Write out the listing word for word, from its first line through the line containing "The width and height of the screenshot is (847, 769).", including both of those lines.
★ ★ ★
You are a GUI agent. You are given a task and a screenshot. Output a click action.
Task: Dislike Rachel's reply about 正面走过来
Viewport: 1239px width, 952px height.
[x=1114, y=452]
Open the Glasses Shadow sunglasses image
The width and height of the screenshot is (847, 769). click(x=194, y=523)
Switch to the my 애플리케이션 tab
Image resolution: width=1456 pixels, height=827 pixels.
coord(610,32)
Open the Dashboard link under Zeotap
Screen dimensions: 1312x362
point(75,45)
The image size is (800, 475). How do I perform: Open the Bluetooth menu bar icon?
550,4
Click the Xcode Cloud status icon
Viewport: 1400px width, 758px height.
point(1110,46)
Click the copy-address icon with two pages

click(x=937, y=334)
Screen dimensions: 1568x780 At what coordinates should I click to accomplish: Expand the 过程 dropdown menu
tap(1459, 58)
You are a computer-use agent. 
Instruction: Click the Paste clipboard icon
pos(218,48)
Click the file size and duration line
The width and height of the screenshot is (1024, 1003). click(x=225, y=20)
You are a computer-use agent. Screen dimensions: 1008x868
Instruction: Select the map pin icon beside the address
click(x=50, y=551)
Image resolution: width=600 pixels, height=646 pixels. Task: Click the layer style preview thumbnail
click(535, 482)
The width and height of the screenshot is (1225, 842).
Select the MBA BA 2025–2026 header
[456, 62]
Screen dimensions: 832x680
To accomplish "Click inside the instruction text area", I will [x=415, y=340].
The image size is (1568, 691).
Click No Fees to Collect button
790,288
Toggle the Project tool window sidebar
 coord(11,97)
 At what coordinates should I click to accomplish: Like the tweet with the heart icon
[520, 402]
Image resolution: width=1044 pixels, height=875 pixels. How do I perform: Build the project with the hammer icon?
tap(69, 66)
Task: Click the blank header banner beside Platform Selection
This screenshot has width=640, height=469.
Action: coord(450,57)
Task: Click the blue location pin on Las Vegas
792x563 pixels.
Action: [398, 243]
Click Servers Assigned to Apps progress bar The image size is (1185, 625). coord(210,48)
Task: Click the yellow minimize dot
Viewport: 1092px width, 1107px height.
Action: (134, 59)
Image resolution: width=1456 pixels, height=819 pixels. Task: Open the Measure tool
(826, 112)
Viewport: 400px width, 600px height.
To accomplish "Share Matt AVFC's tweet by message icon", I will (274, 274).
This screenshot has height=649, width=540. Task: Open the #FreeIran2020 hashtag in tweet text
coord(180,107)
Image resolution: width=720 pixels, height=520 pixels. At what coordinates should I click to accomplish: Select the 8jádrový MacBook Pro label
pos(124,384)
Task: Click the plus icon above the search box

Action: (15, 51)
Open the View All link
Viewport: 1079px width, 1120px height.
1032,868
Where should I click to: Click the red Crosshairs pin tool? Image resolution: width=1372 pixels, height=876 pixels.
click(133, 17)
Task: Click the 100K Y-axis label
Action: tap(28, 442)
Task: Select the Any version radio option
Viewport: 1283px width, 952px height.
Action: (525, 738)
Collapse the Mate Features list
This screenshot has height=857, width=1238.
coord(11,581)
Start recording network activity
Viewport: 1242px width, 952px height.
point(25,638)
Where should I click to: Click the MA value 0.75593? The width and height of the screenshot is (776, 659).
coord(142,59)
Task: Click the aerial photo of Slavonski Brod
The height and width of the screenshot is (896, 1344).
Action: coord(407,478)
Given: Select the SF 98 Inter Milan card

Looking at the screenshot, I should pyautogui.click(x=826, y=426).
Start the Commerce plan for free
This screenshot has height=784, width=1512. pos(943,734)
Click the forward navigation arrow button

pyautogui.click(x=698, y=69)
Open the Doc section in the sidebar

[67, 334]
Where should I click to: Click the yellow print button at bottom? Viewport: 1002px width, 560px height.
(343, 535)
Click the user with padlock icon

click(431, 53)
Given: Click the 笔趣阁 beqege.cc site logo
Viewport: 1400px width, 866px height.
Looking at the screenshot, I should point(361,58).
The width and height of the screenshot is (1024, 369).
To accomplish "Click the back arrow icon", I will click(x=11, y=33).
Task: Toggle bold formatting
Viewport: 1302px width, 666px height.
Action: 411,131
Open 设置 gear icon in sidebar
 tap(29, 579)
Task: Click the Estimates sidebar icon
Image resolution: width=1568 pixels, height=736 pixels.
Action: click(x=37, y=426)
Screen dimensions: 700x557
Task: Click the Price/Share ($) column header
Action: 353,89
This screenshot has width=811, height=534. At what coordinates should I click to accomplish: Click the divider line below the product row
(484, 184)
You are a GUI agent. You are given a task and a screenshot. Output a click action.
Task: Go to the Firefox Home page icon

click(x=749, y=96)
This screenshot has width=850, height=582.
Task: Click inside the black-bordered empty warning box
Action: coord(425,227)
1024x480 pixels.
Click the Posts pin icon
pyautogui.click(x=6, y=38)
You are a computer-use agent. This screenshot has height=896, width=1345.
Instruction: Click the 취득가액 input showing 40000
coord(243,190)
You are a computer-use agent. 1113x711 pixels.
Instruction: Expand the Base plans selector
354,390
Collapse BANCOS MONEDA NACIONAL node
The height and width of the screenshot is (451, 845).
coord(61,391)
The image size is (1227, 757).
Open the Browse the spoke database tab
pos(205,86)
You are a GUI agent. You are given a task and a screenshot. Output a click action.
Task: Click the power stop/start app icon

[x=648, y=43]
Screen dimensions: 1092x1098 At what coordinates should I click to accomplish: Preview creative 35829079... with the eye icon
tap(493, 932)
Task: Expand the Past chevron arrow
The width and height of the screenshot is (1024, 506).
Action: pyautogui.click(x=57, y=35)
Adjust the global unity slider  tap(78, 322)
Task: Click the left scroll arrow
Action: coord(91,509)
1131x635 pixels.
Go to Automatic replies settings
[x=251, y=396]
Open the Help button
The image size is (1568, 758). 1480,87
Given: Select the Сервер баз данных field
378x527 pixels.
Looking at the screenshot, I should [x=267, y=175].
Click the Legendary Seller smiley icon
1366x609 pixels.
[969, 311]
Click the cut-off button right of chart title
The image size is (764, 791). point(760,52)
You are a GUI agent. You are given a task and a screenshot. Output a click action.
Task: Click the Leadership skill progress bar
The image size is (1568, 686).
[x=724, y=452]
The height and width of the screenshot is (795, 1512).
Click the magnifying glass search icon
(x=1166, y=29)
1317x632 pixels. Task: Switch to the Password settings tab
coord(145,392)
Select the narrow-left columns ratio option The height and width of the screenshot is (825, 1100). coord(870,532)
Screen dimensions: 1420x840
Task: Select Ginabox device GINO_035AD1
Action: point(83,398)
★ ★ ★
EXERCISE OUTPUT:
You are a GUI agent. You are given a task and a screenshot. Output a click action.
Task: Dislike Rachel's reply about 正面走过来
Viewport: 1239px width, 952px height.
[x=1114, y=452]
Open the Glasses Shadow sunglasses image
The width and height of the screenshot is (847, 769). click(x=194, y=523)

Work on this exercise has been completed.